Nothing but the lines from the one containing "This screenshot has width=1869, height=947." through the end of the data below may appear in the response, each one exact.
####
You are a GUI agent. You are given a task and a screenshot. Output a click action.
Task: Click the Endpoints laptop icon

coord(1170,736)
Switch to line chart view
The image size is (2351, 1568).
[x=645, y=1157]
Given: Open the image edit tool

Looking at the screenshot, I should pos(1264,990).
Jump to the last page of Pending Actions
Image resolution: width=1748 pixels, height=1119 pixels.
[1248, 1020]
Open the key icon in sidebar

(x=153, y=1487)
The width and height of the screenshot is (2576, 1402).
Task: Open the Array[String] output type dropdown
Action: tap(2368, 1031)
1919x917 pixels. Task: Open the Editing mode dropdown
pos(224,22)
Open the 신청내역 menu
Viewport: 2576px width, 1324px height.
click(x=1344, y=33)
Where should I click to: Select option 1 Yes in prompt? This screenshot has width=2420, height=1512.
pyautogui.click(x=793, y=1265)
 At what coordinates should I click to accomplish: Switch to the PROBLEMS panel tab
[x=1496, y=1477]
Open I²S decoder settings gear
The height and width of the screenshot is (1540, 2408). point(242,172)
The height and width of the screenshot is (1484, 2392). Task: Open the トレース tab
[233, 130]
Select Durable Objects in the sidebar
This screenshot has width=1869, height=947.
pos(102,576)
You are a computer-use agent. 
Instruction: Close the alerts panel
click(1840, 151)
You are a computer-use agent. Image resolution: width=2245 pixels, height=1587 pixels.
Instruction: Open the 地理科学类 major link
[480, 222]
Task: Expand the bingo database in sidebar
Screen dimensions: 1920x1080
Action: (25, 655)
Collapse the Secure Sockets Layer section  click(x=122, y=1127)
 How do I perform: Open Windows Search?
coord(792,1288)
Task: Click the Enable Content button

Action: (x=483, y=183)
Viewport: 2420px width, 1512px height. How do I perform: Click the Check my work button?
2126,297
####
> [Solved problem]:
This screenshot has width=1869, height=947.
pos(102,576)
You are a computer-use agent. 
Instruction: Close the alerts panel
click(1840, 151)
You are a computer-use agent. Image resolution: width=2245 pixels, height=1587 pixels.
Instruction: Open the 地理科学类 major link
[480, 222]
Task: Expand the bingo database in sidebar
Screen dimensions: 1920x1080
Action: (25, 655)
Collapse the Secure Sockets Layer section  click(x=122, y=1127)
 How do I perform: Open Windows Search?
coord(792,1288)
Task: Click the Enable Content button

Action: (x=483, y=183)
Viewport: 2420px width, 1512px height. How do I perform: Click the Check my work button?
2126,297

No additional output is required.